Oh I had very little data (a few MB) - I am just testing whether
features work at all before I try it on bigger data (for example
compression does not work for me
http://wiki.apache.org/hadoop/Hive/CompressedStorage ; also not sure
whether indexes work on compressed files).
The index got used because the second query
SELECT key, col2 FROM table WHERE key=100 -- no GROUP BY used
was almost instant as opposed to when not using the index (then it did
one full map scan). Not sure what the total speedup is but there SHOULD
be speed up for some queries or otherwise indexes would be useless. Try
comparing a query with just a WHERE condition without a GROUP BY.
Martin
On 08/06/2011 18:08, Guillaume WEILL wrote:
Thanks for your reply.
Could you say me how much time have you saved with the index and the
time used on a query without query?

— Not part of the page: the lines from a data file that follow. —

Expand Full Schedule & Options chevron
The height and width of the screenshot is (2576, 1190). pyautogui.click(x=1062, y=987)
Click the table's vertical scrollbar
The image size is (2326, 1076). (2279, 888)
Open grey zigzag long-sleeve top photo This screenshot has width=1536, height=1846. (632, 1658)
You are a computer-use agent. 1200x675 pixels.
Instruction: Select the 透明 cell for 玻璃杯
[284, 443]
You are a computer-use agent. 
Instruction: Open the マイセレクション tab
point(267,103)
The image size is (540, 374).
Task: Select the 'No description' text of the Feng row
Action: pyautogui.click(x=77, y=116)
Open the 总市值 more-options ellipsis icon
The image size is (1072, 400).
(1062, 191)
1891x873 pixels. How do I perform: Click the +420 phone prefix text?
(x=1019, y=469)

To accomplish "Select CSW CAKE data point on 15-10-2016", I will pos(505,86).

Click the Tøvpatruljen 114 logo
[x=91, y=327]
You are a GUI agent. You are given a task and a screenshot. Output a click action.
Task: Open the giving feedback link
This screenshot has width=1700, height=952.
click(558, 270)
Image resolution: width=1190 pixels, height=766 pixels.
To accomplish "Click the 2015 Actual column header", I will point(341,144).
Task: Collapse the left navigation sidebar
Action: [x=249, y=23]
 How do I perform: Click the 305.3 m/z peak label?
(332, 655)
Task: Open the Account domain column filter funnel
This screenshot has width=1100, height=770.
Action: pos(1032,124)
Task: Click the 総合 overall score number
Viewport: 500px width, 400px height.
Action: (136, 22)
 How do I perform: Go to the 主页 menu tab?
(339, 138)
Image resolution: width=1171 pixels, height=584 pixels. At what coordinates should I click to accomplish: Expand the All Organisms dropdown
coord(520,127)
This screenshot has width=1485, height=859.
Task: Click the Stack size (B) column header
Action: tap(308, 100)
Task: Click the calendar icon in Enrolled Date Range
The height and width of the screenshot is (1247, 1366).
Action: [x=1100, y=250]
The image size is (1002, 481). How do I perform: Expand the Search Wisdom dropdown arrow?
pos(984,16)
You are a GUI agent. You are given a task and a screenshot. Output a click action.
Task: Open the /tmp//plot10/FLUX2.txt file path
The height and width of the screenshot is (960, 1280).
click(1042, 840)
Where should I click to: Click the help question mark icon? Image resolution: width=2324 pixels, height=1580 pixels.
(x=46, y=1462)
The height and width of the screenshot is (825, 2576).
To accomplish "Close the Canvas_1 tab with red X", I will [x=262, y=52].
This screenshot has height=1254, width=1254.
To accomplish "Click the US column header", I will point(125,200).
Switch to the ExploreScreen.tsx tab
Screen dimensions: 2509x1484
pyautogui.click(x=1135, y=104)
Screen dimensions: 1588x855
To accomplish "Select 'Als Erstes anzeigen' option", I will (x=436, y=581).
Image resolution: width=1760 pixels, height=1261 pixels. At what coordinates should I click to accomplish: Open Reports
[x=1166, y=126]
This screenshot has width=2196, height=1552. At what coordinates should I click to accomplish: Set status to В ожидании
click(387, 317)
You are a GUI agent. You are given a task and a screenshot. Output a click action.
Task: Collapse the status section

The amount of data of your table
could be helpful too.
This is to verify your point of view about the amount of data because
I am really not impressed by performance of my index.
Personally I work on 100 GB.
Guillaume
2011/6/8 Martin Konicek <[email protected]
<mailto:[email protected]>>
Hi,
I was testing indexes today as well and the index definitely got
used. You should be able to see this when you run two separate
queries:
INSERT OVERWRITE DIRECTORY "/tmp/index-result2" ...
SELECT ...
The SELECT was faster for me than without the index. In your case
the time might be spent in the GROUP BY and maybe you have little
data so the times look the same.
What is not so good is that index can't be partitioned on
different columns than the table. E.g. I would like to partition
the table on date and the index on region (I can't partition the
table on both date®ion bc there are thousands of regions and
that would create huge directory structure in HDFS, which I read
is not recommended).
Martin
On 08/06/2011 11:28, Guillaume WEILL wrote:
Hi,
I want to test the use of indexes in hive. For this I created
anindex, I launched a first query above, I changed the
settings on Hive and ran my query on my database table:
CREATE INDEX index ON TABLE table(key) as 'COMPACT' WITH
DEFERRED REBUILD;
ALTER INDEX index ON table REBUILD;
INSERT OVERWRITE DIRECTORY "/tmp/index-result2" SELECT
`_bucketname` , `_offsets` FROM default__table_index__ x
WHERE x.key=100;
SET hive.index.compact.file=/tmp/index_result2;
SET
hive.input.format=org.apache.hadoop.hive.ql.index.compact.HiveCompactIndexInputFormat;
SELECT key, col2, sum(col3) FROM tableWHERE key=100 group BY
col2;
No error but I am not sure that the index is really used.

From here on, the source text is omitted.